Common "LMOs" include agricultural crops that have been genetically modified for greater productivity or for resistance to pests or diseases. Examples of modified crops include tomatoes, cassava, corn, cotton and soybeans.
Modern biotechnology means the application of: In vitro nucleic acid techniques, including recombinant deoxyribonucleic acid (DNA) and direct injection of nucleic acid into cells or organelles, or the fusion of cells beyond the taxonomic family, that overcome natural physiological reproductive or recombination barriers and that are not techniques used in traditional breeding and selection.
Are LMOs the Alchemy of the Future?
Humankind will be faced with numerous inevitable problems in the future, such as a huge increase in the world’s population, a decrease in farmland, a limitation to food supply, and environmental pollution.
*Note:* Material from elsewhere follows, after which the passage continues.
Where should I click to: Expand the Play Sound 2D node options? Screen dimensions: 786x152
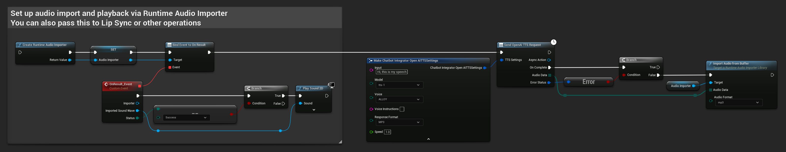click(x=314, y=110)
LMOs that use biotechnology have emerged as an alternative to solve such problems.
Crops that are resistant to harmful insects can help solve food shortage by minimizing the cost and space required to cultivate them.
Some bacteria or plants (such as poplar and reeds) can remove pollutants in an eco-friendly way
Bio-fuel that is produced from plants is considered as a substitute for fossil fuels that cause global warming
Genetically modified animals and plants are used in the production of medications for incurable diseases
Are LMOs Safe?
Despite the many merits of LMOs, concerns have been raised over the risks of LMOs. They include whether the genes artificially inserted in LMOs may have bad effects on other species, or whether native biological species may be overwhelmed by LMOs, resulting in LMOs contaminating the entire ecosystem.
Against this backdrop, the international community concluded the Cartagena Protocol on Biosafety as an annex to the Convention on Biological Diversity in January 2000, recognizing the necessity of ensuring the safety of LMOs and preventing potential risks in advance.
In March 2001, the Korean government legislated the International Transfer of Living Modified Organisms Law (LMO Law), which effectuated the LMO Product Indication System, a protocol for indicating genetically modified agricultural products’ and the ‘standards of genetic recombination food’. Also, the government enforced the Cartagena Protocol on Biosafety and the LMO law on January 1, 2008.
In addition, government agencies such as the Ministry of Health and Welfare, the Ministry of Agriculture and Forestry, the Ministry of Environment and the Ministry of Land, Transport and Maritime Affairs apply strict standards when examining LMOs to determine their risks to human health and the cultivating environment, and their effects on the ecosystem and marine ecosystem, and notifies the public of the examination process and results.
In particular, the Ministry of Environment has been striving to protect the domestic ecosystem from the potential risks of LMOs by conducting an examination and discussion on the effects of LMOs used for environmental purification (genetically modified bacteria with an enhanced capacity for oil degradation and genetically modified plants for heavy metal filtering) as well as the effects that all LMOs may have on the ecosystem.